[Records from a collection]
--------

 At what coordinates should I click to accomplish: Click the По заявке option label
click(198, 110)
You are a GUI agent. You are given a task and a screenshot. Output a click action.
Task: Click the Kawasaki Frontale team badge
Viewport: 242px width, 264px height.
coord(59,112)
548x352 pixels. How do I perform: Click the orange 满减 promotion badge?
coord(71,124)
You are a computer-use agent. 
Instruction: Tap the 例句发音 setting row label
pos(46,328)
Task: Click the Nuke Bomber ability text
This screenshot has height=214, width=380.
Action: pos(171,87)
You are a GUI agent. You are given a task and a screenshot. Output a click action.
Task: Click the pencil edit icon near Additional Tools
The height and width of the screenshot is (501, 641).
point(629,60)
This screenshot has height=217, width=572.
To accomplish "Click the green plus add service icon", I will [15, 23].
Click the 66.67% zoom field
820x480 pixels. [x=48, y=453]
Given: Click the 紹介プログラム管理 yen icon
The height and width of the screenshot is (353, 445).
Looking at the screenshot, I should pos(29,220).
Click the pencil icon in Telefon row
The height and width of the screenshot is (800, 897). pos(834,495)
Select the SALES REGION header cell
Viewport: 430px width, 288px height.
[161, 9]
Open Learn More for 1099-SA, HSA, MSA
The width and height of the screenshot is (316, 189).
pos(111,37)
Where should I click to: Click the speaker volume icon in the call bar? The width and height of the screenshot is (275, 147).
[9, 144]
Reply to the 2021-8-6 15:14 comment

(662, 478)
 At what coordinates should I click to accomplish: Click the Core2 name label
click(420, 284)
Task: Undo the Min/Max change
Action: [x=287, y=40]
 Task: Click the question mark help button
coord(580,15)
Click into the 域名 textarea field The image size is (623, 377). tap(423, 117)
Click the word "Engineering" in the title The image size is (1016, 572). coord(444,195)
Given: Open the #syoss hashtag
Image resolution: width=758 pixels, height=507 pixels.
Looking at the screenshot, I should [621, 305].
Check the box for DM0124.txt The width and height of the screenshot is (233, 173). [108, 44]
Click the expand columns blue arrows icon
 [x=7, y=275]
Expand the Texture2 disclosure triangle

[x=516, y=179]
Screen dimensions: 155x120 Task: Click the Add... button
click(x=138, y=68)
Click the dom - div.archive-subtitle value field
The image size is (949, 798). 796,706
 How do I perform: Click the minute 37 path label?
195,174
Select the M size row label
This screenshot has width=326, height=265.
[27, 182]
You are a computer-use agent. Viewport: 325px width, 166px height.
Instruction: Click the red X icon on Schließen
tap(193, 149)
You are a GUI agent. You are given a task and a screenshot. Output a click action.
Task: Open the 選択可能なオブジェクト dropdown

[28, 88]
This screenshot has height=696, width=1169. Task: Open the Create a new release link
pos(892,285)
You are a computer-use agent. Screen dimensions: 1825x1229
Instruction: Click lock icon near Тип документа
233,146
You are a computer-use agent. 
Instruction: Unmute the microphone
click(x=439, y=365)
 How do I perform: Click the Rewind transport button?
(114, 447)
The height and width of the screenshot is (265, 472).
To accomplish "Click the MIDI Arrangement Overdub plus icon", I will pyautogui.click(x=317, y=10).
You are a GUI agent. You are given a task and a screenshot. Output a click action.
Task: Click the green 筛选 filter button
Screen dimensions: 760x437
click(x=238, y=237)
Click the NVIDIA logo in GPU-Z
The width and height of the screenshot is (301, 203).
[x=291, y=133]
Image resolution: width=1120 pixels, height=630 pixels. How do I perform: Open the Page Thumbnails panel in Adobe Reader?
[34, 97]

--------

• _Exercise_: Make a word-for-word copy of the records.

• _Solution to this problem_:
 At what coordinates should I click to accomplish: Click the По заявке option label
click(198, 110)
You are a GUI agent. You are given a task and a screenshot. Output a click action.
Task: Click the Kawasaki Frontale team badge
Viewport: 242px width, 264px height.
coord(59,112)
548x352 pixels. How do I perform: Click the orange 满减 promotion badge?
coord(71,124)
You are a computer-use agent. 
Instruction: Tap the 例句发音 setting row label
pos(46,328)
Task: Click the Nuke Bomber ability text
This screenshot has height=214, width=380.
Action: pos(171,87)
You are a GUI agent. You are given a task and a screenshot. Output a click action.
Task: Click the pencil edit icon near Additional Tools
The height and width of the screenshot is (501, 641).
point(629,60)
This screenshot has height=217, width=572.
To accomplish "Click the green plus add service icon", I will [15, 23].
Click the 66.67% zoom field
820x480 pixels. [x=48, y=453]
Given: Click the 紹介プログラム管理 yen icon
The height and width of the screenshot is (353, 445).
Looking at the screenshot, I should pos(29,220).
Click the pencil icon in Telefon row
The height and width of the screenshot is (800, 897). pos(834,495)
Select the SALES REGION header cell
Viewport: 430px width, 288px height.
[161, 9]
Open Learn More for 1099-SA, HSA, MSA
The width and height of the screenshot is (316, 189).
pos(111,37)
Where should I click to: Click the speaker volume icon in the call bar? The width and height of the screenshot is (275, 147).
[9, 144]
Reply to the 2021-8-6 15:14 comment

(662, 478)
 At what coordinates should I click to accomplish: Click the Core2 name label
click(420, 284)
Task: Undo the Min/Max change
Action: [x=287, y=40]
 Task: Click the question mark help button
coord(580,15)
Click into the 域名 textarea field The image size is (623, 377). tap(423, 117)
Click the word "Engineering" in the title The image size is (1016, 572). coord(444,195)
Given: Open the #syoss hashtag
Image resolution: width=758 pixels, height=507 pixels.
Looking at the screenshot, I should [621, 305].
Check the box for DM0124.txt The width and height of the screenshot is (233, 173). [108, 44]
Click the expand columns blue arrows icon
 [x=7, y=275]
Expand the Texture2 disclosure triangle

[x=516, y=179]
Screen dimensions: 155x120 Task: Click the Add... button
click(x=138, y=68)
Click the dom - div.archive-subtitle value field
The image size is (949, 798). 796,706
 How do I perform: Click the minute 37 path label?
195,174
Select the M size row label
This screenshot has width=326, height=265.
[27, 182]
You are a computer-use agent. Viewport: 325px width, 166px height.
Instruction: Click the red X icon on Schließen
tap(193, 149)
You are a GUI agent. You are given a task and a screenshot. Output a click action.
Task: Open the 選択可能なオブジェクト dropdown

[28, 88]
This screenshot has height=696, width=1169. Task: Open the Create a new release link
pos(892,285)
You are a computer-use agent. Screen dimensions: 1825x1229
Instruction: Click lock icon near Тип документа
233,146
You are a computer-use agent. 
Instruction: Unmute the microphone
click(x=439, y=365)
 How do I perform: Click the Rewind transport button?
(114, 447)
The height and width of the screenshot is (265, 472).
To accomplish "Click the MIDI Arrangement Overdub plus icon", I will pyautogui.click(x=317, y=10).
You are a GUI agent. You are given a task and a screenshot. Output a click action.
Task: Click the green 筛选 filter button
Screen dimensions: 760x437
click(x=238, y=237)
Click the NVIDIA logo in GPU-Z
The width and height of the screenshot is (301, 203).
[x=291, y=133]
Image resolution: width=1120 pixels, height=630 pixels. How do I perform: Open the Page Thumbnails panel in Adobe Reader?
[34, 97]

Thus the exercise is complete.